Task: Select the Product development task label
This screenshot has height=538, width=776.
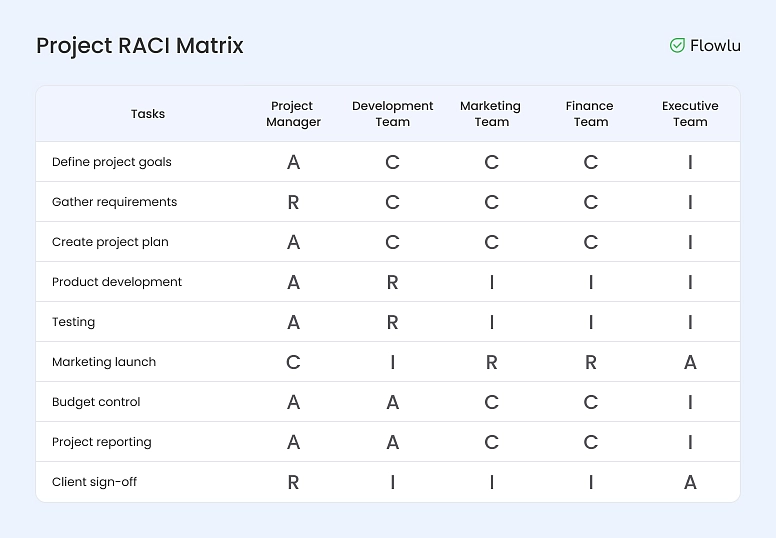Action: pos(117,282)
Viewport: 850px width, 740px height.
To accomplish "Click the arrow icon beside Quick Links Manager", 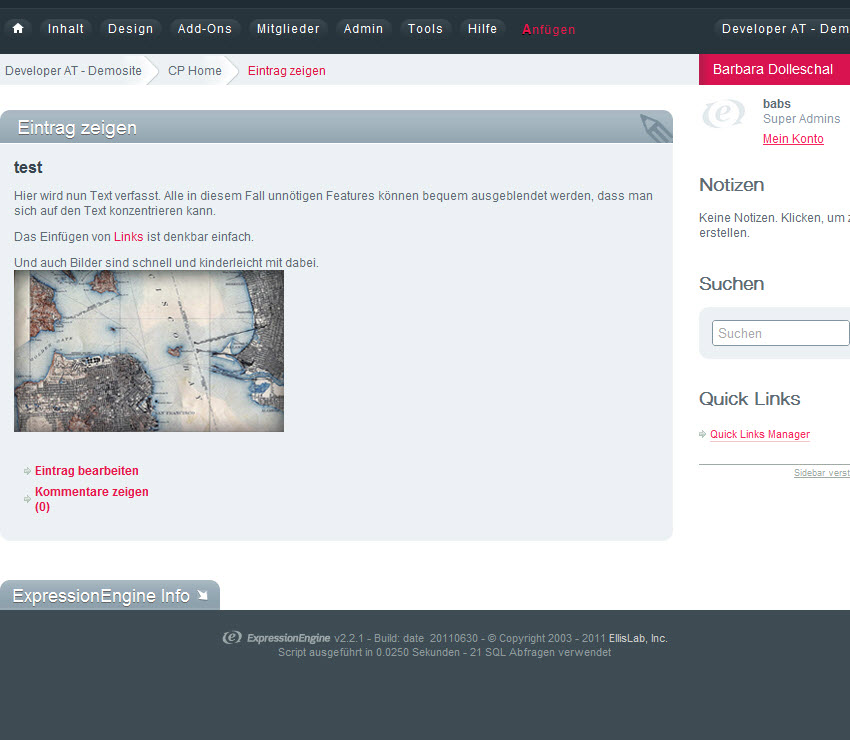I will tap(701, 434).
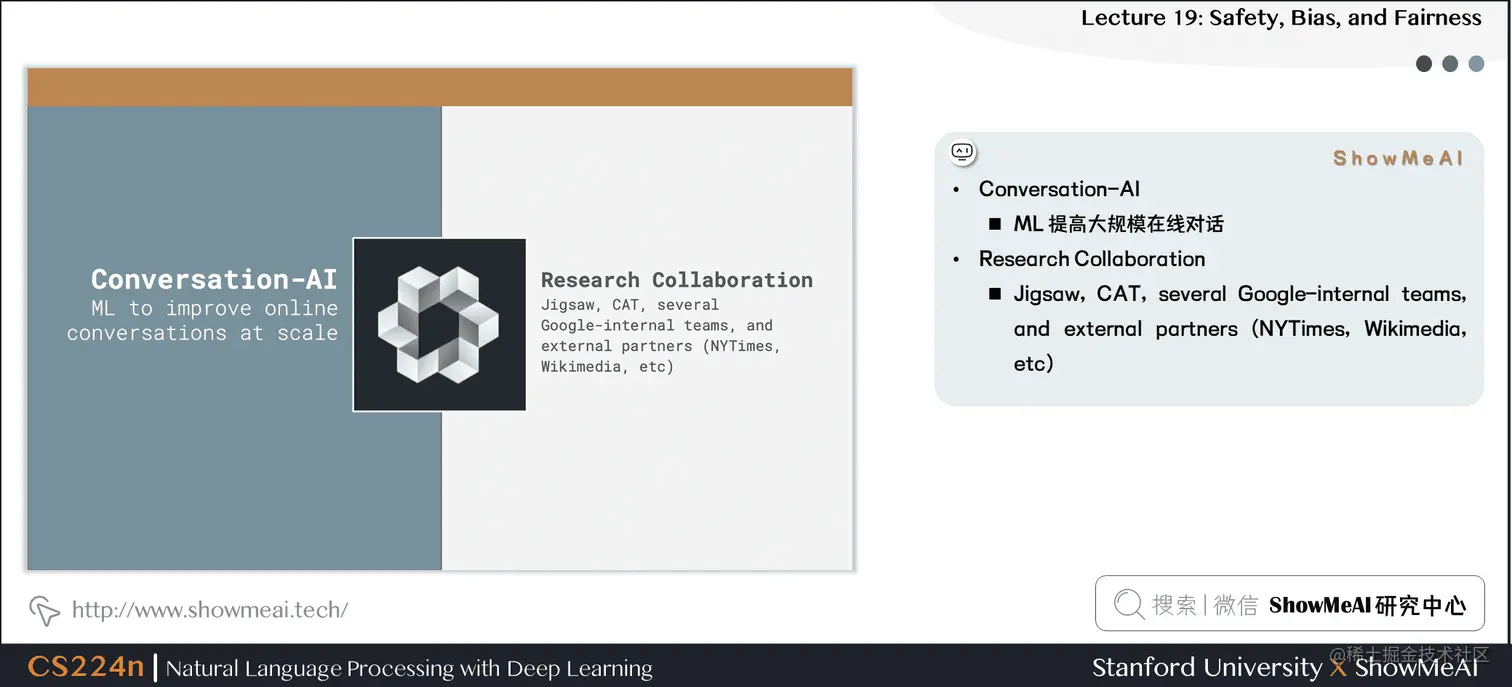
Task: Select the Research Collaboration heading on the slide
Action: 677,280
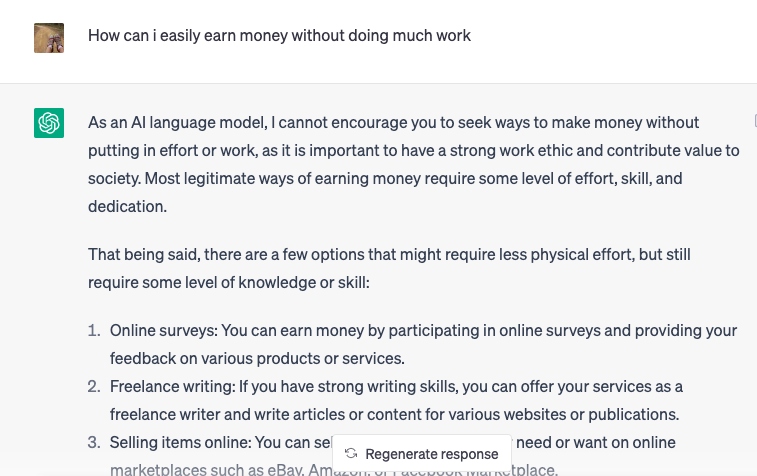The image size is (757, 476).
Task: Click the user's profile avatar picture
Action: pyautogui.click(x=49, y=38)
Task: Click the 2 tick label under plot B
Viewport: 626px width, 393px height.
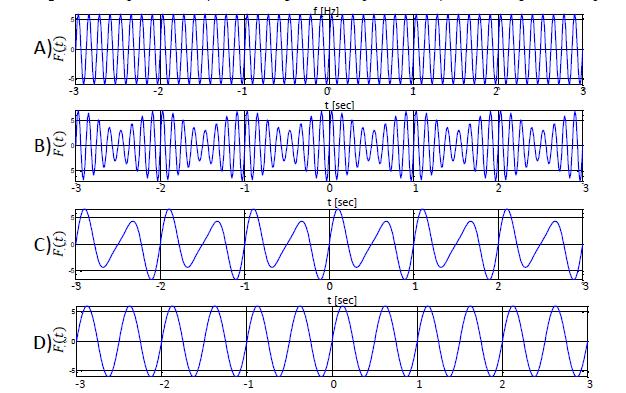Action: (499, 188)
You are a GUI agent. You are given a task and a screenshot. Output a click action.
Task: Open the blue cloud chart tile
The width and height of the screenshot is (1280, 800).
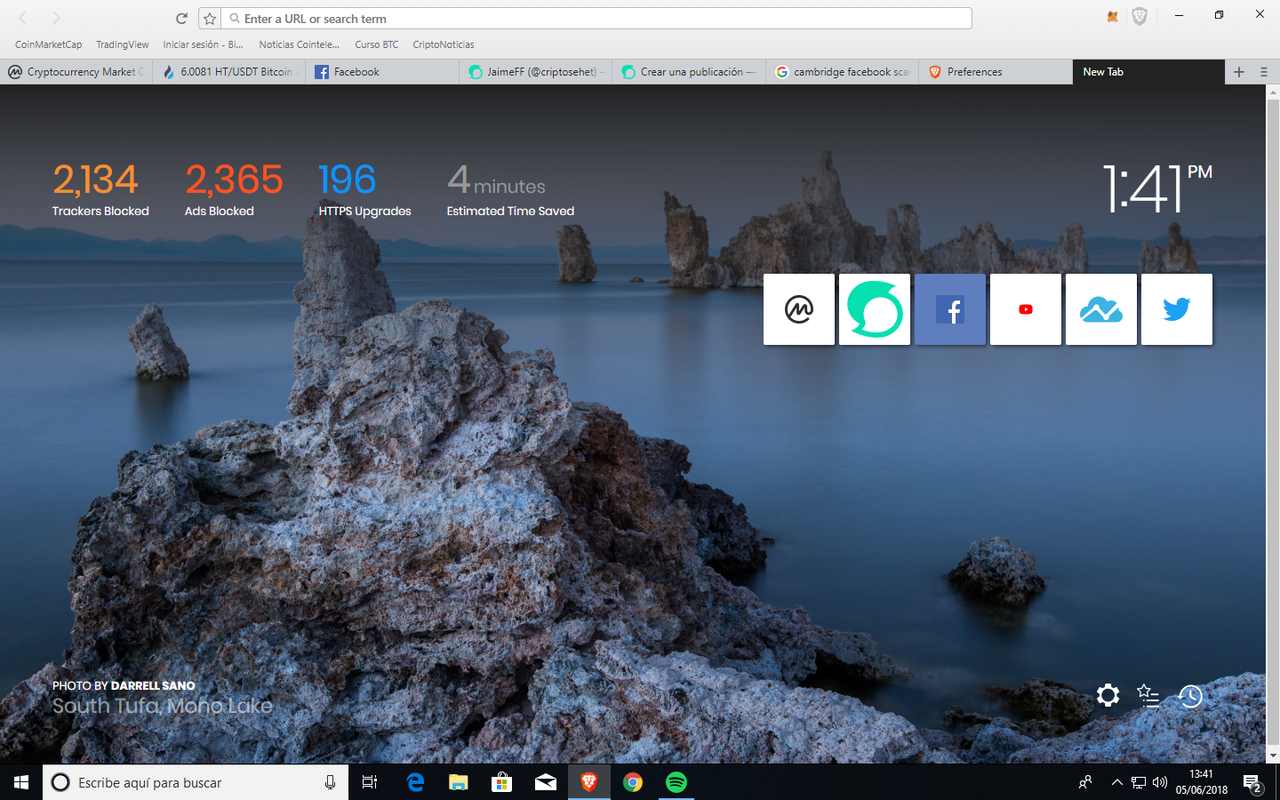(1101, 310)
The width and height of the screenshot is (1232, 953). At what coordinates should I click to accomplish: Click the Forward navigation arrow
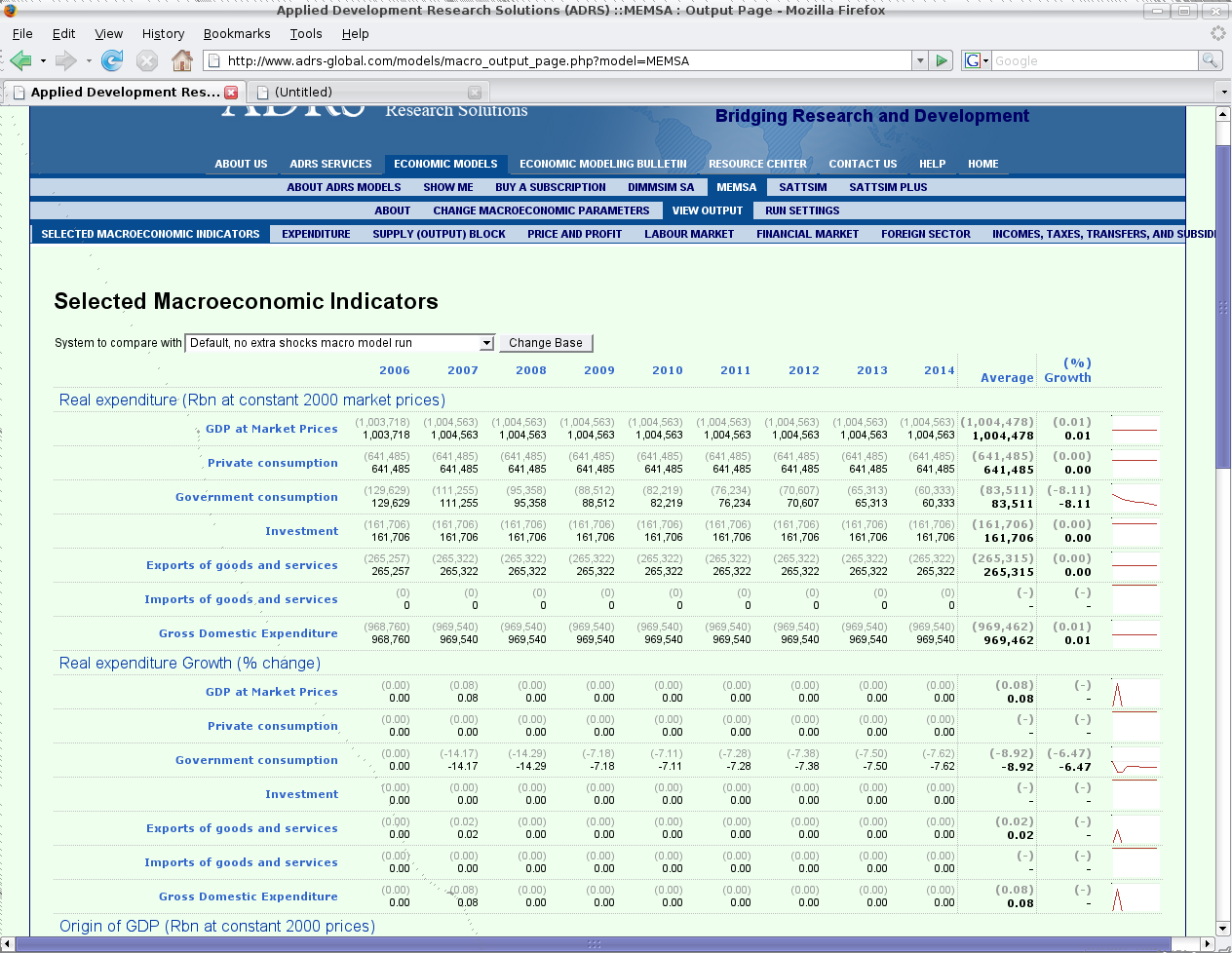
========================================
Report every line in the data above in which the word "label" appears.

Task: Select the Product development task label
Task: Click the 2 tick label under plot B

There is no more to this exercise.